### Provided data

---*---

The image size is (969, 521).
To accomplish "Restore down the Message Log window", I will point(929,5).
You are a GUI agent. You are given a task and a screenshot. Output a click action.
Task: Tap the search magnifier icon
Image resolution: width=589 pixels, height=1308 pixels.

---*---

### Task details
Nothing but an exact repetition of the entries is expected here.

### Answer area
The image size is (969, 521).
To accomplish "Restore down the Message Log window", I will point(929,5).
You are a GUI agent. You are given a task and a screenshot. Output a click action.
Task: Tap the search magnifier icon
Image resolution: width=589 pixels, height=1308 pixels.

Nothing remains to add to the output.